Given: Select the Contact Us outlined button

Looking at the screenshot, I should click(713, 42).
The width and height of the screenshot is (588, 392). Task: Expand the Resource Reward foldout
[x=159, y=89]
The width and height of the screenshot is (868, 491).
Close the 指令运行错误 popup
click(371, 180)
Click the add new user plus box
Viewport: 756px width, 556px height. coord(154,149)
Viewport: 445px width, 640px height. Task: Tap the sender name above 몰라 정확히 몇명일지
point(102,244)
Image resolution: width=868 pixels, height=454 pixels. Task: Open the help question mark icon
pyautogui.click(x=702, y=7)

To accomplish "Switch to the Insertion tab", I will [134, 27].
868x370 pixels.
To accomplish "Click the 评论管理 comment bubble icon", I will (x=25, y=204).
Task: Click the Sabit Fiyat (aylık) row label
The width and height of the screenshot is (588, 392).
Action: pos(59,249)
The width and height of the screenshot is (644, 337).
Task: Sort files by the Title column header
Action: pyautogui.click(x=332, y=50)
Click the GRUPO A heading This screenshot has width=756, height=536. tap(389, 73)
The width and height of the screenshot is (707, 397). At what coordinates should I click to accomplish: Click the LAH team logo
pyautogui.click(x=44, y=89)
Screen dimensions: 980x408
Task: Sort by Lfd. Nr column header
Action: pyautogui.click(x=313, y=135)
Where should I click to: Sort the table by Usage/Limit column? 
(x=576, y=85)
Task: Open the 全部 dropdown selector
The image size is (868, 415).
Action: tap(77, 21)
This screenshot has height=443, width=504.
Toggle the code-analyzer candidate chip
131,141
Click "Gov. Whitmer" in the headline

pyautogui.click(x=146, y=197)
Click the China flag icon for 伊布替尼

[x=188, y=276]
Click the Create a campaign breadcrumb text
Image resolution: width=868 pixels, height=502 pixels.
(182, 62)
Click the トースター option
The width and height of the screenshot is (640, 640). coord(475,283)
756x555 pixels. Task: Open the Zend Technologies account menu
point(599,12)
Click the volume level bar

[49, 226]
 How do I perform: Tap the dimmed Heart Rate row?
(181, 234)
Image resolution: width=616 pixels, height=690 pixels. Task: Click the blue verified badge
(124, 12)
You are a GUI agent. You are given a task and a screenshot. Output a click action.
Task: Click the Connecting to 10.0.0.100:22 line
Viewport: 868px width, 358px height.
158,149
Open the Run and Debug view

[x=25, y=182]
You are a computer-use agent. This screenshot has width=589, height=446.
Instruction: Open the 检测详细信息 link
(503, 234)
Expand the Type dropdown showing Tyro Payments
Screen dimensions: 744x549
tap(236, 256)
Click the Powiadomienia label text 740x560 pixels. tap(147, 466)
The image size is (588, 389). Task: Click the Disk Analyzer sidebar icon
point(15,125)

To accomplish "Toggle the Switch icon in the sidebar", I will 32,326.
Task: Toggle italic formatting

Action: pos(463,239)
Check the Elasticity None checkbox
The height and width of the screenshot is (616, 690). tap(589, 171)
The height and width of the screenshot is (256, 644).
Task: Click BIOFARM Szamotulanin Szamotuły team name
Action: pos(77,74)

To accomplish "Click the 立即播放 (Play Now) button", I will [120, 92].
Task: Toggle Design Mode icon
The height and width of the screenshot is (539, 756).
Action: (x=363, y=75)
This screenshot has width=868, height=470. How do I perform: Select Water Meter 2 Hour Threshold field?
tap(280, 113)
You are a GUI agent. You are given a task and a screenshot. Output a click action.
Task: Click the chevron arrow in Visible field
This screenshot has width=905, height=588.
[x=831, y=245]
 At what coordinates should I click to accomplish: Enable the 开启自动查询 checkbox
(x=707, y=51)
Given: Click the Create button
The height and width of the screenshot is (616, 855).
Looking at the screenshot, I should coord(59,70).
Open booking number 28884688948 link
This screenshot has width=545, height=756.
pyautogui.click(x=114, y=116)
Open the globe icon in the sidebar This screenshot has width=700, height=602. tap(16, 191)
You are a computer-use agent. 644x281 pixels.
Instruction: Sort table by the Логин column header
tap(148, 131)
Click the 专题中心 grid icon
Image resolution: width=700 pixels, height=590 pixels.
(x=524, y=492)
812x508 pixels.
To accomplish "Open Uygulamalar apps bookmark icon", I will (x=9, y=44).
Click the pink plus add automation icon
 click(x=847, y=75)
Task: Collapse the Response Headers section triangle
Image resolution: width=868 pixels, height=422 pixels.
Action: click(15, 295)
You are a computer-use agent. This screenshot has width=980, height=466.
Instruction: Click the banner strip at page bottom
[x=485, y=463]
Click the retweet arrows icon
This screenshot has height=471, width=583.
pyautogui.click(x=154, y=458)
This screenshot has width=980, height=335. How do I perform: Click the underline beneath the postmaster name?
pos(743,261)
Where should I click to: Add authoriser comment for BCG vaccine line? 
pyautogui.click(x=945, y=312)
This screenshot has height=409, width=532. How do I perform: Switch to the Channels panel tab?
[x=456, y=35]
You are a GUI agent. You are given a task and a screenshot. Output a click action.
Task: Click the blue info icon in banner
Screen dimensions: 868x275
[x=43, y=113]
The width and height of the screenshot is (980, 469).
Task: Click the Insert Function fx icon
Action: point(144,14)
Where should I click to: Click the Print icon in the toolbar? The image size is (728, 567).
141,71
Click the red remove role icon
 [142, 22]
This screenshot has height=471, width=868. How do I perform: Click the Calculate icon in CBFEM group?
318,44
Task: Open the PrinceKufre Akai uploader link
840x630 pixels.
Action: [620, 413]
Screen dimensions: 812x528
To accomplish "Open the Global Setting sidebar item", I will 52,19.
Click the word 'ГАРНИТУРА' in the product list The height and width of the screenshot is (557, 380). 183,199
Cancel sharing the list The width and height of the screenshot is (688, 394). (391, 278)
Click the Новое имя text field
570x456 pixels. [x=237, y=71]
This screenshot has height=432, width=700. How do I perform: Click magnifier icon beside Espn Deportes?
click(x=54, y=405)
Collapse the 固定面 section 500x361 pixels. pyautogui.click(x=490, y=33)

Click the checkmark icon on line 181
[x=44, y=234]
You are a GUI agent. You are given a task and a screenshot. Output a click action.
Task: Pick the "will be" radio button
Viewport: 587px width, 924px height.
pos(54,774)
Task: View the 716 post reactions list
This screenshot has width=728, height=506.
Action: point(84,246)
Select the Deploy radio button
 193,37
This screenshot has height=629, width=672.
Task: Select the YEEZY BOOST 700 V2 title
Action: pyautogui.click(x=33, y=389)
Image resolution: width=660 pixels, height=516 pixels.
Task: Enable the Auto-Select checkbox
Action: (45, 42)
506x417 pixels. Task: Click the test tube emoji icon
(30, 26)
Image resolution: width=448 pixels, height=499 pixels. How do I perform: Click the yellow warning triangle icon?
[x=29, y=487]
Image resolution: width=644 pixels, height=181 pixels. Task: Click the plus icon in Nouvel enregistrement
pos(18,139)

» WHAT IS BEING ASKED
Gather and copy every line of the data in which the string "section" is found.

» EXERCISE RESULT
Task: Collapse the Response Headers section triangle
Collapse the 固定面 section 500x361 pixels. pyautogui.click(x=490, y=33)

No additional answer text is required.